2026-106. Du temps après la Pentecôte.

Dimanche de la Très Sainte Trinité.

cycle liturgique

       Le Temps après la Pentecôte couvre environ la moitié de l’année liturgique : 23 à 28 semaines, en fonction de la date de Pâques. Lorque la fête de Pâques arrive tôt, les dimanches après l’Epiphanie sont moins nombreux et les dimanches après la Pentecôte s’augmentent d’autant.

   Les dimanches du Temps après la Pentecôte se succèdent d’une manière quasi uniforme, avec une importance égale : ils sont tous de rite semi-double.
Les vêpres sont également toujours les mêmes chaque dimanche ; seules varient l’antienne du Magnificat, prise à l’Evangile, et l’oraison, qui est celle de la Messe.
Les ornements sont verts.

   Toutes les fêtes, à l’exception de celles de Notre-Seigneur et des fêtes de première ou de deuxième classe, cèdent le pas au dimanche, fussent-elles d’un rite supérieur au rite semi-double du dimanche lui-même (les fêtes de rite double ou double majeur donc) : on se contente d’en faire mémoire. Ainsi l’a voulu le pape Saint Pie X.
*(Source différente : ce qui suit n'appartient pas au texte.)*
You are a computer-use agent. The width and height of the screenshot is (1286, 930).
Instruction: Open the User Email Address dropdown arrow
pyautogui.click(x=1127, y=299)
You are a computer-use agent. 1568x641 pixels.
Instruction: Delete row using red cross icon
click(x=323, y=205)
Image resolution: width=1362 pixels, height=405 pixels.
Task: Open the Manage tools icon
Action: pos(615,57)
   Lorsque la Messe d’un dimanche après la Pentecôte est empêchée en raison de la coïncidence d’une grande fête, on doit toujours en faire la mémoire à la Messe de la fête et en lire l’Evangile à la fin (au lieu de la lecture du commencement de l’Evangile selon Saint Jean). De plus, lorsque la chose est possible, cette Messe du dimanche devra être reprise en semaine.
Ces dispositions permettent au sanctoral, particulièrement fourni au Temps après la Pentecôte, de se développer sans nuire au temporal.

   Introduite tardivement dans le cycle liturgique et étendue à l’Eglise universelle au XIVème siècle seulement, la fête de la Très Sainte Trinité supplante le premier dimanche après la Pentecôte, et, dans la liturgie traditionnelle, on fait donc mémoire de celui-ci selon la règle précisée ci-dessus (nota bene : en revanche dans la liturgie déjà-un-peu-réformée de 1960 [missel de Jean XXIII], cette commémoraison du dimanche a disparu et la Messe de ce dimanche ne peut plus être célébrée qu’en semaine).

   Pendant le Temps après la Pentecôte, dans tous les pays où toutes les fêtes de précepte (explications > ici) impérées par l’Eglise qui arrivent en semaine ne sont pas chômées, elles doivent être solennisées au dimanche suivant : elles le sont alors au détriment du « dimanche vert » dont on fait la mémoire conformément à ce qui a été dit ci-dessus : en France, par exemple, c’est le cas pour la Fête du Très Saint Sacrement, qui est donc solennisée au deuxième dimanche après la Pentecôte, et c’est la même chose pour la Fête des Saints Apôtres Pierre et Paul, qui prime sur le dimanche tantôt parce qu’il coïncide avec la date du 29 juin, tantôt parce qu’il coïncide avec le 30 juin ou les jours qui vont du 1er au 6 juillet.
Si par malheur il arrivait que l’impiété républicaine supprimât le caractère chômé du 15 août ou du 1er novembre, il faudrait, semblablement, solenniser ces fêtes le dimanche suivant en observant les mêmes règles.
Cela vaut également pour toutes les fêtes d’obligation particulières ou locales (qui ont été énumérées > ici) qui arrivent pendant cette période de l’année liturgique.

   Quoiqu’elle ne soit pas une fête d’obligation, la fête du Sacré-Cœur de Jésus, qui est célébrée – selon la demande de Notre-Seigneur Jésus-Christ Lui-même – le vendredi qui suit l’octave de la Fête du Très Saint Sacrement, peut, elle aussi, être solennisée au dimanche suivant, c’est-à-dire au troisième dimanche après la Pentecôte.

Frère Maximilien-Marie du Sacré-Cœur.